- _Your task_:
Gather, from the data below, each line in which the word "agent" occurs.

==== Given records ====

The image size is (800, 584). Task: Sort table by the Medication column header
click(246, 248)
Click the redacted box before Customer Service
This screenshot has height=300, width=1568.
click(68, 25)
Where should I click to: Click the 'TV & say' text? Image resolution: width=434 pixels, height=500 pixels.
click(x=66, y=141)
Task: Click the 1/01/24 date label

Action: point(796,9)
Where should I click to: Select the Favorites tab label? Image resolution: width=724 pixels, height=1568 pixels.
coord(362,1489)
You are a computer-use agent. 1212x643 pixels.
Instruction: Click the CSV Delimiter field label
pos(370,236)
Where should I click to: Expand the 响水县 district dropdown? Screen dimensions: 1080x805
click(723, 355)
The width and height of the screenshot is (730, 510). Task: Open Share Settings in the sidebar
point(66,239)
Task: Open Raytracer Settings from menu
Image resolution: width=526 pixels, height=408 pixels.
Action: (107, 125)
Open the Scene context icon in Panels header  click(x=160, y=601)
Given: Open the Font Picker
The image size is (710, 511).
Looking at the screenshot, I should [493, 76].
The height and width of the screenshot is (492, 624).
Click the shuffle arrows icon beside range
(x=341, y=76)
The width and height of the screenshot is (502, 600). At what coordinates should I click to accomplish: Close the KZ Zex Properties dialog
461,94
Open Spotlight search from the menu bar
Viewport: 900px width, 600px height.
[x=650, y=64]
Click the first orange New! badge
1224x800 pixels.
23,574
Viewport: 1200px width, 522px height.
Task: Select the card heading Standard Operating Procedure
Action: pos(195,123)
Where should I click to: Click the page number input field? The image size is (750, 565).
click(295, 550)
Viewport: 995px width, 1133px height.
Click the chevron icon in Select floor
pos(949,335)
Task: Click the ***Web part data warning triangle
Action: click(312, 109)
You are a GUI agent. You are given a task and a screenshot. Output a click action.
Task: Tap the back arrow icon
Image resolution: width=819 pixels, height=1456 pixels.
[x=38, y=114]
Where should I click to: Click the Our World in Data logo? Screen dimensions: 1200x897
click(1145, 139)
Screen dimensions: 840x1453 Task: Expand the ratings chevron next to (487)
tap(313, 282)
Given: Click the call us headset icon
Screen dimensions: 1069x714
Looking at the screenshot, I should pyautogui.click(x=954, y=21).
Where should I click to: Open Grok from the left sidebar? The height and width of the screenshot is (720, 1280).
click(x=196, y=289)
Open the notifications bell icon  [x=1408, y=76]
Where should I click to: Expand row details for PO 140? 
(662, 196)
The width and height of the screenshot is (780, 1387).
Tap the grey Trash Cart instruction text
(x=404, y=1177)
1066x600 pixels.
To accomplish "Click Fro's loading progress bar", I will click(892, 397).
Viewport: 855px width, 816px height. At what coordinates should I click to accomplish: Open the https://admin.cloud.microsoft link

====

- _Response_:
You are a computer-use agent. 1212x643 pixels.
You are a GUI agent. You are given a task and a screenshot. Output a click action.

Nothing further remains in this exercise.